As people in the U.S. expresses outrage over last weekend’s mass shooting in Tucson, we might well ask ourselves: Where’s the outrage over this?

LAHORE: Of the 1,184 persons killed by the American drones in 124 attacks in 2010, around 59 percent were innocent civilians while the remaining 41 percent were terrorists belonging to numerous militant groups based in the Pak-Afghan tribal belt.

According to data gathered by The News primarily from local and international news sources, 703 of those who were perished by the US drones between January 1 and December 31, 2010, were civilians, including women and children, while 481 others were commanders, fighters and activists of different militant groups.
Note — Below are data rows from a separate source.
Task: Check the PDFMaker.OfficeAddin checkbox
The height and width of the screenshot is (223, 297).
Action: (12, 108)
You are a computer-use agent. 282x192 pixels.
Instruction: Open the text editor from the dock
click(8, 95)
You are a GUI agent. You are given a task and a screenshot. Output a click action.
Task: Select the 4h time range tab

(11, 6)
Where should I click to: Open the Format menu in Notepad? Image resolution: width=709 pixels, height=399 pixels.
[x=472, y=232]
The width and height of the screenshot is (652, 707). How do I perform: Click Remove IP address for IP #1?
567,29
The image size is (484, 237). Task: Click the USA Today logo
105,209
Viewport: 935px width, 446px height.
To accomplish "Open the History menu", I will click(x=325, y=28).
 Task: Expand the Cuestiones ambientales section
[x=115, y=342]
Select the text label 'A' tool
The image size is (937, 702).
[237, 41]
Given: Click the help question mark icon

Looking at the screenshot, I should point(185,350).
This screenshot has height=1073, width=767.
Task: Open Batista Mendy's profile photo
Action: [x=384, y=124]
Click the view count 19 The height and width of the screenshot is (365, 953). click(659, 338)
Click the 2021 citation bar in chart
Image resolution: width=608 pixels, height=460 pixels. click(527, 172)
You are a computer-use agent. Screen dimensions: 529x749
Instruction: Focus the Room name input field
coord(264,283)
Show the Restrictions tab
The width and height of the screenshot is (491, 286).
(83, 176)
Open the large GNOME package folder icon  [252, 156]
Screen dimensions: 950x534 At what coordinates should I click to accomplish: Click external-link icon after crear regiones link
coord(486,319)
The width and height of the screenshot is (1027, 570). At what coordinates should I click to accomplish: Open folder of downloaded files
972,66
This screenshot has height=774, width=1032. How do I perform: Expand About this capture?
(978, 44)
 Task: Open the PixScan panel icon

The drones hit three types of targets in the tribal belt – terrorists’ compounds, houses sheltering terrorists and vehicles carrying terrorists.

Of the 124 drone strikes, the largest number – 53 (or 43 percent of the total drone attacks) – were directed at alleged terrorists’ compounds, followed by 41 strikes (or 33 percent of the total attacks) targeting houses allegedly sheltering terrorists while the remaining 187 attacks (or 24 percent of the total strikes) were directed at vehicles which were allegedly carrying terrorists. As the velocity of the American drones has increased enormously under the Obama administration, they are now hitting their targets with precision.

Read the rest at The News International.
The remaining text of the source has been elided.